Keeping track of coefficients in Gram-Schmidt

In [38]: 
import numpy as np
import numpy.linalg as la
In [39]: 
A = np.random.randn(3, 3)

Let's start from regular old (modified) Gram-Schmidt:

In [57]: 
Q = np.zeros(A.shape)

q = A[:, 0]
Q[:, 0] = q/la.norm(q)

# -----------

q = A[:, 1]
coeff = np.dot(Q[:, 0], q)
q = q - coeff*Q[:, 0]
Q[:, 1] = q/la.norm(q)

# -----------

q = A[:, 2]
coeff = np.dot(Q[:, 0], q)
q = q - coeff*Q[:, 0]
coeff = np.dot(Q[:, 1], q)
q = q - coeff*Q[:, 1]
Q[:, 2] = q/la.norm(q)
In [52]: 
Q.dot(Q.T)
Out[52]:
array([[  1.00000000e+00,   8.88178420e-16,   3.05311332e-16],
       [  8.88178420e-16,   1.00000000e+00,   0.00000000e+00],
       [  3.05311332e-16,   0.00000000e+00,   1.00000000e+00]])
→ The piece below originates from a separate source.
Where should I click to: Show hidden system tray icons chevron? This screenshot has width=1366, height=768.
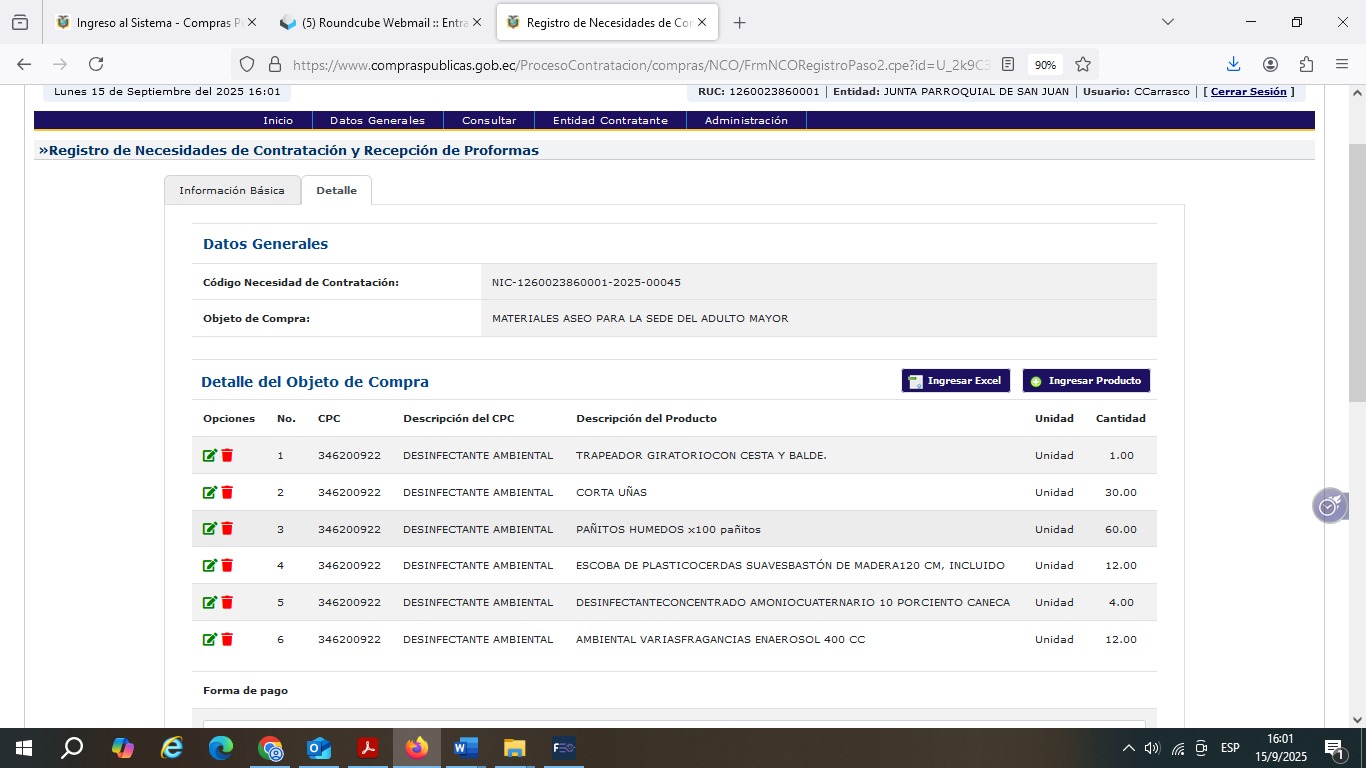(x=1129, y=748)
Now we want to keep track of what vector got added to what other vector, in the style of an elimination matrix.

Let's call that matrix $R$.

  • Would it be $A=QR$ or $A=RQ$? Why?
  • Where are $R$'s nonzeros?
In [56]: 
R = np.zeros((A.shape[0], A.shape[0]))
In [54]: 
Q = np.zeros(A.shape)

q = A[:, 0]
Q[:, 0] = q/la.norm(q)

R[0,0] = la.norm(q)

# -----------

q = A[:, 1]
coeff = np.dot(Q[:, 0], q)
R[0,1] = coeff
q = q - coeff*Q[:, 0]
Q[:, 1] = q/la.norm(q)

R[1,1] = la.norm(q)

# -----------

q = A[:, 2]
coeff = np.dot(Q[:, 0], q)
R[0,2] = coeff
q = q - coeff*Q[:, 0]
coeff = np.dot(Q[:, 1], q)
R[1,2] = coeff
q = q- coeff*Q[:, 1]
Q[:, 2] = q/la.norm(q)

R[2,2] = la.norm(q)
In [55]: 
R
Out[55]:
array([[ 0.77134813,  0.22468956, -2.09753371],
       [ 0.        ,  1.92179208,  1.24545523],
       [ 0.        ,  0.        ,  0.56553203]])
In [48]: 
la.norm(Q.dot(R) - A)
Out[48]:
2.7755575615628914e-17

This is called QR factorization.

  • When does it break?
  • Does it need something like pivoting?
  • Can we use it for something?